» Problem to solve
Please read the records below and return each line holding the string "will".

» Data for processing
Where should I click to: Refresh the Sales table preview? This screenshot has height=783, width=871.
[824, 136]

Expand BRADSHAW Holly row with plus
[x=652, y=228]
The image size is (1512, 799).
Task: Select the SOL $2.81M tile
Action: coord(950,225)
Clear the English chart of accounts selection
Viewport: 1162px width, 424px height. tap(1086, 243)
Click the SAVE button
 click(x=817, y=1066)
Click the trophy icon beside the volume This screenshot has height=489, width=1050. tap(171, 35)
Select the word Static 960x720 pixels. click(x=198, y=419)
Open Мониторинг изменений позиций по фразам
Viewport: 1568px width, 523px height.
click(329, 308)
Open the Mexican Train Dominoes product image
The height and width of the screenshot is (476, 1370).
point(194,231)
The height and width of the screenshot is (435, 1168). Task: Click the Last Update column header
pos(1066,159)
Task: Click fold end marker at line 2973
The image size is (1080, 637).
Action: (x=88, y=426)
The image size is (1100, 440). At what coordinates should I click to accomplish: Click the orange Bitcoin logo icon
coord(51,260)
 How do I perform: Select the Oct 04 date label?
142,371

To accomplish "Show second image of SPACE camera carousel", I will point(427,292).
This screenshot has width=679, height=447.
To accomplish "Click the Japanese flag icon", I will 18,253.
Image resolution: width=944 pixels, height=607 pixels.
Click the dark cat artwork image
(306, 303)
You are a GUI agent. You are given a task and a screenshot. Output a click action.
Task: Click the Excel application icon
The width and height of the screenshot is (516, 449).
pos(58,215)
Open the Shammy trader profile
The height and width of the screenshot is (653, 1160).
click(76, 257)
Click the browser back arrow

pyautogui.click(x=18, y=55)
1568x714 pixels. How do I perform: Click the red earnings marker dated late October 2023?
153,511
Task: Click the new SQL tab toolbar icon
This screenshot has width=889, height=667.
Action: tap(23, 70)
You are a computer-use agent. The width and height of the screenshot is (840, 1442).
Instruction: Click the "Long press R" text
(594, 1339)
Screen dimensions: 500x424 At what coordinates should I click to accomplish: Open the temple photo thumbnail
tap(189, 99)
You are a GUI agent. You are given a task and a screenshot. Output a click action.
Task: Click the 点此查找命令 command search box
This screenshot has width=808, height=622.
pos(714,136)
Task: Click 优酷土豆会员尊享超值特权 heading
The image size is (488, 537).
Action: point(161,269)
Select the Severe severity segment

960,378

» Response area
To accomplish "Show second image of SPACE camera carousel", I will point(427,292).
To accomplish "Click the Japanese flag icon", I will 18,253.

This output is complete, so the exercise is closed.